The Arolsen Archives are opening a new #StolenMemory exhibition today, in the hope that it will help them find the descendants of eight concentration camp prisoners from Poland who were deported by the German occupying forces. One search came to a successful conclusion even before the exhibition was opened in Żory (near Katowice). Relatives of Polish forced laborer Wilhelm Winkler were traced, and the pocket watch that the Nazis took away from him on his arrest has now been returned to his family.

“Wilhelm Winkler’s relatives had been searching for information about his fate for a very long time,” reports Elżbieta Koczar from the Żory Municipal Cultural Center. Koczar has been working in partnership with the Arolsen Archives to organize the new #StolenMemory exhibition in the Silesian city. The project aims to trace the relatives of former concentration camp inmates from Poland in order to return property to them that was confiscated by the Nazis; these objects are known as “effects.”

 

Two attempts to trace Wilhelm Winkler coincide

It is thanks to a happy coincidence that the Arolsen Archives were able to return one of the mementoes even before the exhibition opened. Winkler’s sister Elżbieta Michalik had already attempted to find out what had happened to her big brother, but she started a new search only this spring. At about the same time, Elżbieta Koczar from the Cultural Center in Żory started preparing the #StolenMemory exhibition and learned that the Arolsen Archives were looking for Wilhelm Winkler. Without further ado, she began to search herself and came across an inquiry from Winkler’s sister only a few days later. It was “a tremendously moving experience” for the family to have his pocket watch back returned to them, explained Elżbieta Koczar.

»For Wilhelm Winkler’s family, having his pocket watch given back to them as a keepsake was a tremendously moving experience.«

Elżbieta Koczar, Municipal Cultural Center Żory

 

Winkler fought against the Nazis

Born in Szeroka (Upper Silesia) on April 26, 1916, Wilhelm Winkler was a machinist by trade. He joined the Polish Army in 1937 and fought as a soldier against the Nazi invaders in 1939. He was the only member of his family not to sign the list for Volksdeutsche (ethnic Germans) in 1939, which would have enabled him to obtain German citizenship. When the Germans captured him in Dęblin, they forced him to work in Ahlen/Westphalia from October 1940 on.

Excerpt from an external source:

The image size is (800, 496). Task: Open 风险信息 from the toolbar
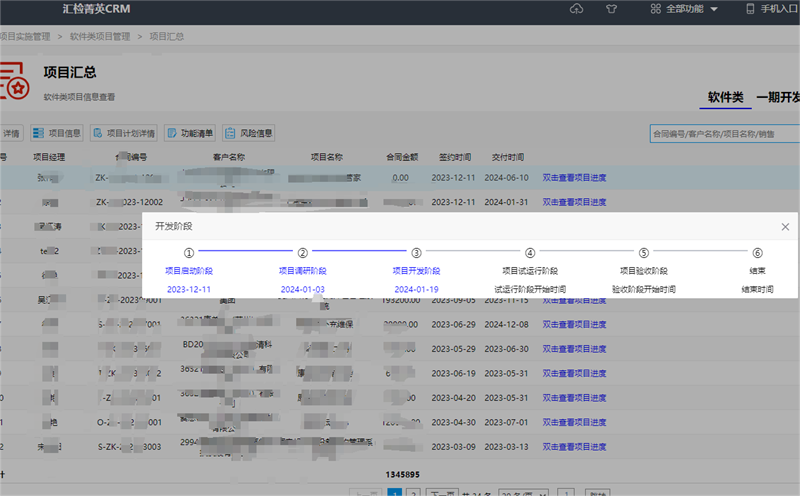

In the spring of 1944, he returned to Poland for the last time on a leave of absence to attend his sister Marta’s wedding. Then, in the middle of the year, he ran away from his place of employment. The Nazis arrested him in Bielefeld a little over a month later and took him to the Neuengamme concentration camp in Hamburg. They registered him as a political prisoner under prisoner number 54 162 and confiscated his pocket watch. The last entry in the surviving records about him is dated January 6, 1945. Then the trail goes cold.

 

Together with the watch, Wilhelm’s family also received information about his path of persecution and certainty about the fact that he had been imprisoned in a concentration camp. A few weeks after she received Wilhelm’s watch, his sister Elżbieta passed away aged over 90.

525 effects have already been returned

“It is a real success that we were able to give back one of the personal effects even before the #Stolen Memory exhibition opened in Żory,” comments Anna Meier-Osiński, Head of Outreach Eastern Europe at the Arolsen Archives. Since the #StolenMemory campaign was first launched, the relatives of 525 individuals whose personal effects were stored in the archive have already been found. This number includes the families of 110 concentration camp prisoners from Poland whose personal property is now back where it belongs.

“We make every effort to return their belongings to their descendants, and we are happy when we succeed,” says Meier-Osiński. The Arolsen Archives currently still hold the personal belongings of around 800 persecutees from Poland.

The #StolenMemory exhibition will be on display at the Market Square in Żory (Rynek w Żorach) until August 26, 2021. As well as presenting eight open search cases, it also includes a panel that tells the story of Wilhelm Winkler.